Toronto business hoping rental maternity wear will save moms money, help the environment
Sprout Collection founder Joyce Lim says company aims to be environmentally-friendly
As many pregnant women know, shopping for maternity wear can be a difficult and expensive task.
Now, one Toronto woman is trying to change that by letting moms and moms-to-be rent their clothing.
Joyce Lim told CBC Toronto the idea came to her when she was pregnant almost two years ago, and struggling to find maternity clothes that suited her job as a corporate lawyer.
"I was just shocked by how exorbitant prices were," she said.
Lim's search took her to stores across Toronto, and then online. Eventually, she discovered countries like the U.S. and Singapore had services that rented out clothing for expecting mothers. In Canada? Nothing.
The day her daughter, Georgia, was born, Lim and her husband set out to fill that void, and soon launched Sprout Collection. Lim says the company has two goals: to help women like her save money on maternity clothing, and to be more environmentally-friendly.
"Why commit to something only to throw it away?" said Lim. "Clothing is just going to pile up and contribute to more garbage, more waste."
"It's a drain on the environment."
Shoppers eager to spend less on short-term clothing
Sprout Collection works on a subscription service, similar to a number of companies popping up in Canada.
Women can choose between different packages and clothing online, and have it shipped to them each month. After returning it, Sprout does the dry cleaning (a perk for the messy work of being a mom).

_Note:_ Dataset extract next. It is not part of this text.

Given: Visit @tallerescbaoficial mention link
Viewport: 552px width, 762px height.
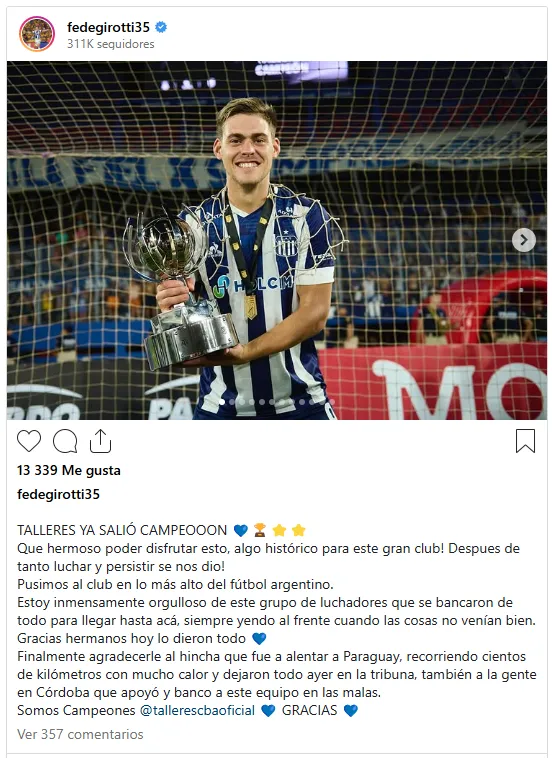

"This is brilliant because I can just choose something new every month and not have to invest in something so short term," said Marjorie Celis, who is five weeks postpartum and is still using the service for clothing that's breast-feeding friendly.
This is Celis's second child, and she says the subscription has saved her hundreds of dollars.
"A good quality pair of maternity jeans are at least $150," she said. "My rate is under $100 (a month)."
Mom-to-be Tanya Brown also had a tough time finding maternity wear that wasn't cookie cutter.
"I'm a bit of a tom boy," she said.
"And the concept of being very green — it felt good to be able to do that."
After Sprout Collection's success, Lim's considering expanding the company to rent out clothing for all women.
Lim's business is part of a growing trend in start-ups, which need to find a niche to differentiate themselves, according to Beatrix Dart, executive director of the Rotman Initiative for Women in Business at the University of Toronto.
"One of the big trends is being environmentally conscious while simultaneously saving money," said Dart, in an email.
"Whether it is renting ball gowns or maternity clothes, there is a movement to eschew one-time-use-only products, especially among the younger female consumers."